Strategies to control costs:
- Use CLI for simple operations—don’t query databases through MCP if a quick psql command will do
- Add schema filtering—limit which tables your Database MCP can see
- Start with LIMIT—always include row limits in exploratory queries
- Use TSV over JSON—saves 30-40% on output tokens
Key Takeaways
- MCP is becoming the standard for AI-tool integration—50% of developers are already experimenting with it
- Start with Filesystem, GitHub, and one Database MCP server for immediate productivity gains
- Browser automation (Puppeteer) and code execution (E2B) unlock advanced use cases
- Memory MCP enables persistent knowledge across conversations
- Monitor token usage—MCP convenience comes at a computational cost
Frequently Asked Questions
What is an MCP server?
An MCP (Model Context Protocol) server is a program that exposes tools, data sources, or services to AI assistants through a standardized protocol. It acts as a bridge between your AI and external systems like databases, APIs, and filesystems.
Are MCP servers free?
Most MCP servers are open-source and free to use. However, some require API keys for underlying services (like Brave Search or E2B) which may have their own pricing. The servers themselves are typically free.

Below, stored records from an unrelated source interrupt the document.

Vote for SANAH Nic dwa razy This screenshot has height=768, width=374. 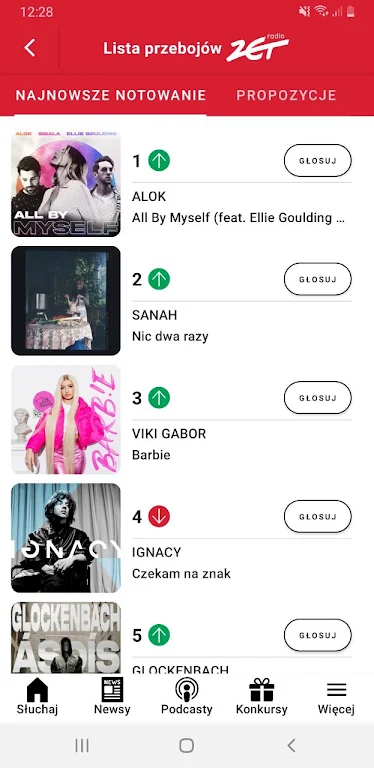tap(318, 279)

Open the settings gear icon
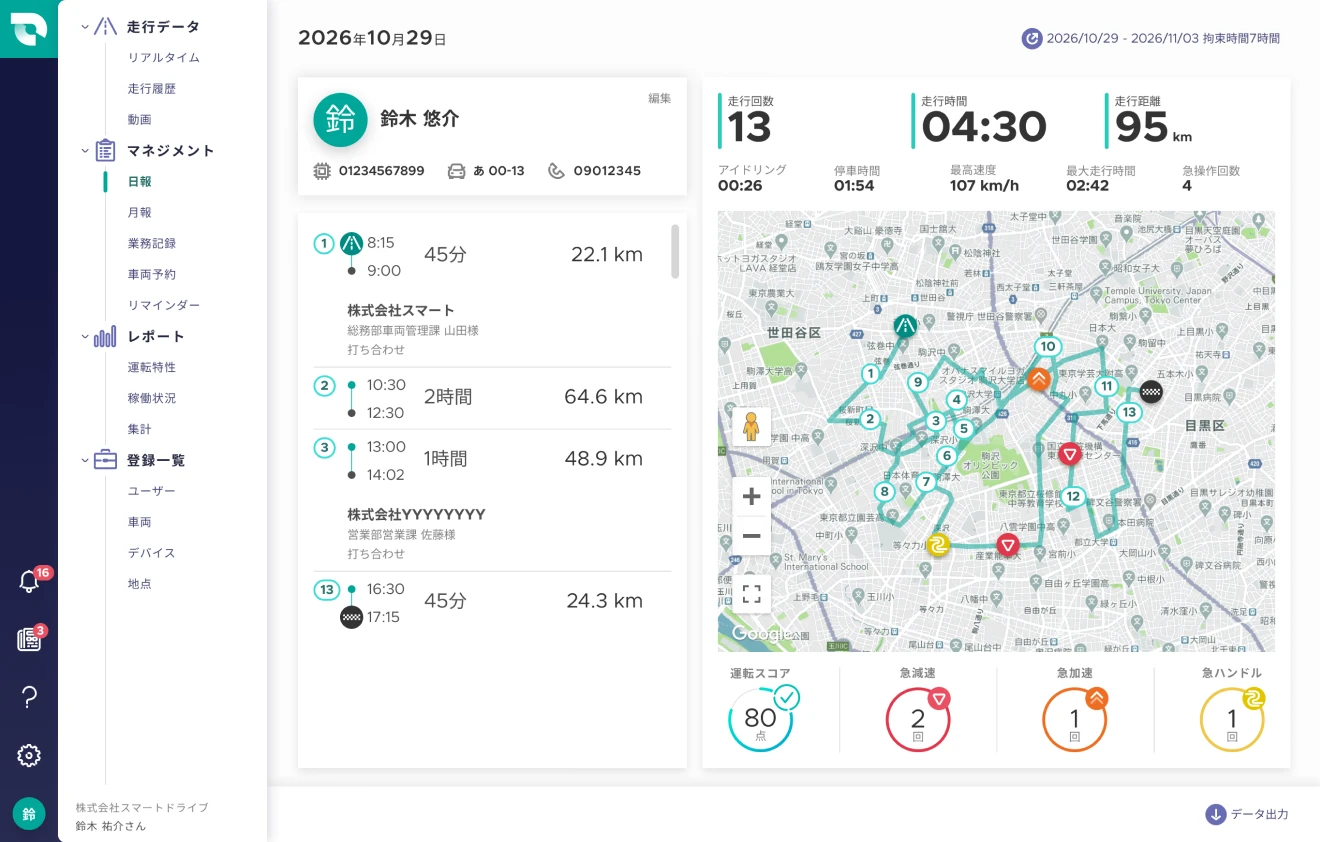click(29, 756)
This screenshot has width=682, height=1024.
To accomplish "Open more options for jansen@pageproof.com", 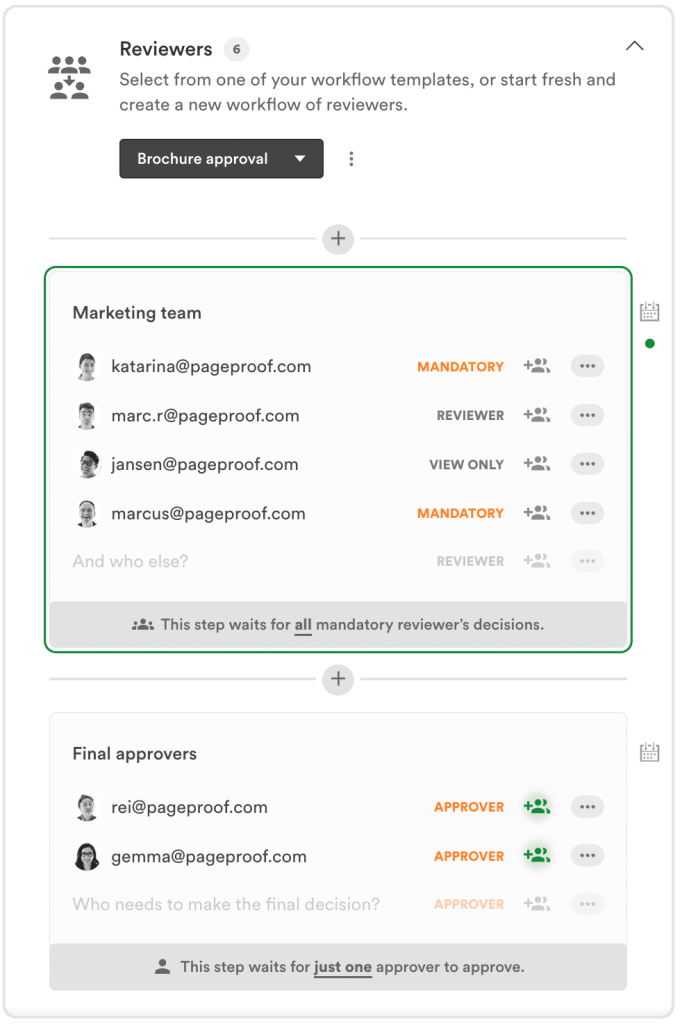I will pos(587,464).
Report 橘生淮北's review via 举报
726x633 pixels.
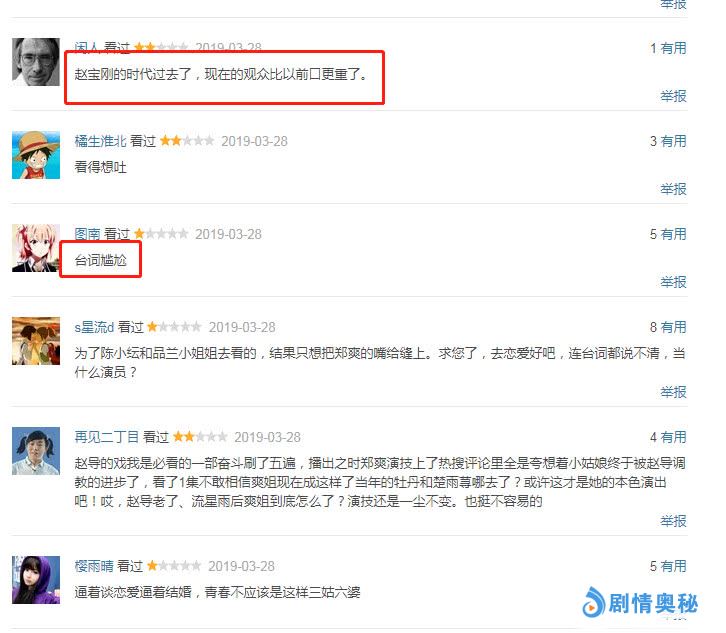click(673, 189)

Which AI clients support MCP?
As of 2026, Claude Desktop has the most mature MCP support. Cursor, Cline, and Windsurf also support MCP. VS Code is adding native MCP support, and more clients are announcing support monthly.
Is MCP secure?
MCP servers run locally on your machine and only expose the capabilities you configure. Filesystem servers respect path restrictions, and database servers use connection strings you control. However, be cautious with production databases—AI-generated queries can be unpredictable.
Can I build my own MCP server?
Yes. MCP servers are relatively simple to build using the MCP SDK, available for TypeScript, Python, and other languages. The protocol is well-documented, and many examples exist on GitHub.
Conclusion
MCP servers are transforming how developers interact with AI. Instead of context-switching between your IDE, terminal, browser, and database client, you can orchestrate everything through natural language conversation with your AI assistant.
Start with the essentials—Filesystem, GitHub, and a Database MCP. Add Browser automation when you need it. And don’t forget Memory to make your AI actually remember what you’re working on.
The future of development isn’t AI replacing developers. It’s developers augmented by AI that can actually interact with their tools. MCP is what makes that possible.